[Element and text location data]

_ _ _ _

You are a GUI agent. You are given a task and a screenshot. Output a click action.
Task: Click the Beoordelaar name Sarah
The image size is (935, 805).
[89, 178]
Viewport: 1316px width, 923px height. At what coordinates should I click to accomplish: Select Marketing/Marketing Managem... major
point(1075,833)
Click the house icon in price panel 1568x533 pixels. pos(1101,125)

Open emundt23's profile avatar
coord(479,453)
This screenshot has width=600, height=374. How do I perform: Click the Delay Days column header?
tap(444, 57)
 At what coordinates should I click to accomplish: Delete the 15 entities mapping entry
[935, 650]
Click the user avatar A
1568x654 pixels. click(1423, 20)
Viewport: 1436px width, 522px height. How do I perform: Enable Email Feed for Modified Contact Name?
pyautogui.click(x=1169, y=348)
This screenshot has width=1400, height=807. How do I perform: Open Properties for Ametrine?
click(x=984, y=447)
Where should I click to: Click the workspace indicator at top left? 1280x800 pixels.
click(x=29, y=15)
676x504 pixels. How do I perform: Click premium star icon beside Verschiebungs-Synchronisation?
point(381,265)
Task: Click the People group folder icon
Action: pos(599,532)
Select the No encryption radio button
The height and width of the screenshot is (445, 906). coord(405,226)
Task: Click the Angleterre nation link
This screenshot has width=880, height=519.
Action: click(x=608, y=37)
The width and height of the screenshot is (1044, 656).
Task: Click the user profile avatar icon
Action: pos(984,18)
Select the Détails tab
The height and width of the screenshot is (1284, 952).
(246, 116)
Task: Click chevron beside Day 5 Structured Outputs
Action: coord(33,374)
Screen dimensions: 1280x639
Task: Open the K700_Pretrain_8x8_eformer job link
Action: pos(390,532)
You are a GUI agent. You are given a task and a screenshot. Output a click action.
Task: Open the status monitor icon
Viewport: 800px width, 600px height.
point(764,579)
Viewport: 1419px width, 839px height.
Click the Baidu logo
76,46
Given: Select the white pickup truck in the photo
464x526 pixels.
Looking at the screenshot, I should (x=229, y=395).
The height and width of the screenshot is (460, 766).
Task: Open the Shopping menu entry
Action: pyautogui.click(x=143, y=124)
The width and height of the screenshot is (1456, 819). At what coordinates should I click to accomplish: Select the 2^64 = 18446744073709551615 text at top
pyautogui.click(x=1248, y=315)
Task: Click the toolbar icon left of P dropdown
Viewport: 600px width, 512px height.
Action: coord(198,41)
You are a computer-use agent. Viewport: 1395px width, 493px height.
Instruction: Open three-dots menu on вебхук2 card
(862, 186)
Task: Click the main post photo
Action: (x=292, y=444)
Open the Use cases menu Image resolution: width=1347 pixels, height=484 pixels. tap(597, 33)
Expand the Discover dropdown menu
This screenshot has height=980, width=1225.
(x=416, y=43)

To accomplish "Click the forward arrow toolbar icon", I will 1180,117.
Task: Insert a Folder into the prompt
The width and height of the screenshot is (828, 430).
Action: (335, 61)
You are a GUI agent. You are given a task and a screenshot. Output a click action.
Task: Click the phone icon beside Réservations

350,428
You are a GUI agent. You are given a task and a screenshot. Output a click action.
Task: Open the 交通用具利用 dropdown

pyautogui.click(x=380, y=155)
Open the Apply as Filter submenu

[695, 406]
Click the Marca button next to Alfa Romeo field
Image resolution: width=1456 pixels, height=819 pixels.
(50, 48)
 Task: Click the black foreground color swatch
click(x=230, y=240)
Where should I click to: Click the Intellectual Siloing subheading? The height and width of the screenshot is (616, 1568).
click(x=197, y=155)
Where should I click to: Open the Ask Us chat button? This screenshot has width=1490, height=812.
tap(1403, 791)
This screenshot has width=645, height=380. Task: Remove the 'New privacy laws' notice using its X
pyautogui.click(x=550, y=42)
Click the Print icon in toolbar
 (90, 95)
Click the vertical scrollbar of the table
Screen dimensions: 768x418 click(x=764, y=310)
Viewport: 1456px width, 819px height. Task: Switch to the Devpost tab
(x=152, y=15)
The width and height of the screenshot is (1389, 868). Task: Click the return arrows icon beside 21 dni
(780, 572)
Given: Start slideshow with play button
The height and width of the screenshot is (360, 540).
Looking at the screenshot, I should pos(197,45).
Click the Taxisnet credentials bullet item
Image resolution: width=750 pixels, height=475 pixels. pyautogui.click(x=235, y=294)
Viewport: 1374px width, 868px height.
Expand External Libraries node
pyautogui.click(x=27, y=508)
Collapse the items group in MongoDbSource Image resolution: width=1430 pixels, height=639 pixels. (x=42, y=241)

_ _ _ _

Reproduce the data starting at the line that has "Open emundt23's profile avatar" and stopping after the line that has "Action: pos(984,18)", substituting "England" for "Angleterre" and leaving everything else unchanged.

» EXERCISE RESPONSE
Open emundt23's profile avatar
coord(479,453)
This screenshot has width=600, height=374. How do I perform: Click the Delay Days column header?
tap(444, 57)
 At what coordinates should I click to accomplish: Delete the 15 entities mapping entry
[935, 650]
Click the user avatar A
1568x654 pixels. click(1423, 20)
Viewport: 1436px width, 522px height. How do I perform: Enable Email Feed for Modified Contact Name?
pyautogui.click(x=1169, y=348)
This screenshot has width=1400, height=807. How do I perform: Open Properties for Ametrine?
click(x=984, y=447)
Where should I click to: Click the workspace indicator at top left? 1280x800 pixels.
click(x=29, y=15)
676x504 pixels. How do I perform: Click premium star icon beside Verschiebungs-Synchronisation?
point(381,265)
Task: Click the People group folder icon
Action: pos(599,532)
Select the No encryption radio button
The height and width of the screenshot is (445, 906). coord(405,226)
Task: Click the England nation link
This screenshot has width=880, height=519.
Action: click(x=608, y=37)
The width and height of the screenshot is (1044, 656).
Task: Click the user profile avatar icon
Action: pos(984,18)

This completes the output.